= Abraham of Bohemia =

Bohemian Jewish banker, tax collector, money lender and Court Jew

Abraham ben Moses Jaffe of Bohemia (Hebrew: אברהם בן משה יפה מבוהמיה; d. 1533) also known by his Latin name Abraham Judaeus Bohemus was a very prominent 16th-century Bohemian Jewish banker, tax collector, money lender and Court Jew who later moved to Poland and served as the Prefect of the Council of Four Lands from 1514 to 1518.

== Biography ==
Born in the mid-15th-century in Prague, Bohemia. His father Moses Jaffe of Bologna was a Polish rabbi and paternal descendant of Elhanan Jaffe of Dampierre. His mother Margolioth bat Samuel HaLevi was considered to be an extremely learned woman, to the point that some of her descendants adopted the second surname Margolioth, such as Abraham's brother Jacob Margolioth-Jaffe of Nuremberg. Early in his career, Abraham amassed a great fortune, which he later lent out to King Vladislaus II of Bohemia and Holy Roman Emperor Maximilian I. Around 1495, he emigrated to Kazimierz, Krakow, Poland, where he soon became a banker to Alexander Jagiellon and later King Sigismund I of Poland, with whom he later developed a close relationship.

In 1512 King Sigismund issued a decree notifying his subjects that he had appointed Abraham, prefect over them, and that one of Abraham's duties was to collect the Jewish poll tax from communities in Great Poland and Mazovia and to deliver the same into the king's treasury. From 1514, he also collected the Jewish poll tax in Lesser Poland, performing this function until 1518. It was also around this time that Abraham became involved in commerce, holding a trading post in Lwów, where he owned a house in the Jewish quarter, given to him by the king. Abraham's duties caused him to come into conflict with the Kraków provincial voivod and the Jewish communities of that city which caused him to suffer financially due to a ban that was placed on him by the Jewish community. This was mostly in respect to an order by Sigismund which mandated the Jews of Krakow to pay Abraham 200 florins, "for defending them against accusations brought up against them."

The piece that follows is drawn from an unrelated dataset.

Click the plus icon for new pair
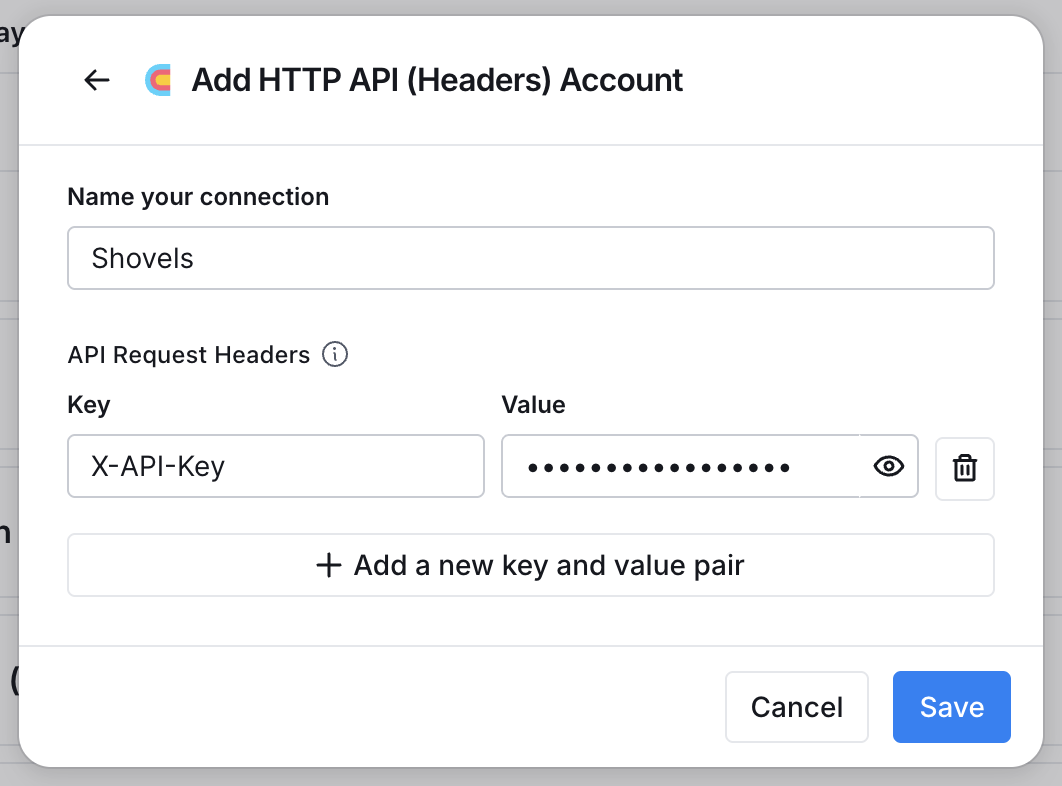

The Polish Jews were not pleased with their new Bohemian prefect, who had become very powerful. The king ordered all the Jews of Poland, and especially the rabbis, to respect the liberties and privileges granted to Abraham, and not to encroach upon them by excommunication or in any other such way. For these privileges Abraham paid an annual personal tax of 20 ducats. In 1518, after the intercession of Emperor Maximilian, Sigismund removed Abraham from the jurisdiction of the Council of Four Lands under threat of fines. The king also dismissed all accusations against Abraham, freed him from taxes paid by all other Jews, and allowed him freedom of commerce and banking in all Poland. In 1533, Sigismund removed Abraham from the jurisdiction of the royal officials and placed him under the jurisdiction of Queen Sforza. Nearing the end of his life he moved to Lwów, where he died around 1535.